Segment Start: Records shown

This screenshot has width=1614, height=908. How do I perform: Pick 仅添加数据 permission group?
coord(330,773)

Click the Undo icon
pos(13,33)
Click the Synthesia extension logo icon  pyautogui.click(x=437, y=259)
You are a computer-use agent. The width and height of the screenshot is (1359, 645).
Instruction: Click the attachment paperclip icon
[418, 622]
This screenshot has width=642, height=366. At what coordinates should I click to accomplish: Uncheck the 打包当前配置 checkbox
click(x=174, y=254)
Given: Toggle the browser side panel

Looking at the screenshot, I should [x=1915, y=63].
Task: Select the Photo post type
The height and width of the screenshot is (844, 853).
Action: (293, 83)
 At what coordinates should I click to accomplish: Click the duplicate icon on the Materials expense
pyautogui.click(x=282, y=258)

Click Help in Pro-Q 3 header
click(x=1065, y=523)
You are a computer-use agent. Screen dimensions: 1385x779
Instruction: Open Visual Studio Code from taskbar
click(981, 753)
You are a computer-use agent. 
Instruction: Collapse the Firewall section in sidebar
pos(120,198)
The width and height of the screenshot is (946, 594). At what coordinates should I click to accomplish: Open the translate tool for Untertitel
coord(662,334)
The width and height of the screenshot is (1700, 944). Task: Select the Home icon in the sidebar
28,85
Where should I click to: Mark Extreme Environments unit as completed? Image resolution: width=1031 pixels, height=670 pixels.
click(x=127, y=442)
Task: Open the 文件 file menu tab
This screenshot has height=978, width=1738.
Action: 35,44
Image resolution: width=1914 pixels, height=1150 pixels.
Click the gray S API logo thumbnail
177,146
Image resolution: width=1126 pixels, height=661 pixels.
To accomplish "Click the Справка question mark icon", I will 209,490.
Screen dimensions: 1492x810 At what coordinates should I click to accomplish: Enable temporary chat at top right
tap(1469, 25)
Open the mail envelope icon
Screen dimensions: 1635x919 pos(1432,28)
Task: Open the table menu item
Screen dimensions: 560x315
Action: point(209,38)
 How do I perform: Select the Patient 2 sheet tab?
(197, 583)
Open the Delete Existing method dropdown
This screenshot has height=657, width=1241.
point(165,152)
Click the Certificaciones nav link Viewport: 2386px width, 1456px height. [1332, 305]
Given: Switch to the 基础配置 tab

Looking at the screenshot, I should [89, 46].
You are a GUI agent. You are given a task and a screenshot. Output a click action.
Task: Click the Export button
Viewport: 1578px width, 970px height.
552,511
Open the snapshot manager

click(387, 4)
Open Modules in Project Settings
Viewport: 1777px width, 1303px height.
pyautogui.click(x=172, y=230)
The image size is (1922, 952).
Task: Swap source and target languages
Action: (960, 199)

Segment End: Records shown

• [Assignment]
All lines in the data that contain the word "agent" should be copied.

• [The completed task]
You are a computer-use agent. The width and height of the screenshot is (1359, 645).
You are a computer-use agent. Screen dimensions: 1385x779
You are a computer-use agent. 
You are a GUI agent. You are given a task and a screenshot. Output a click action.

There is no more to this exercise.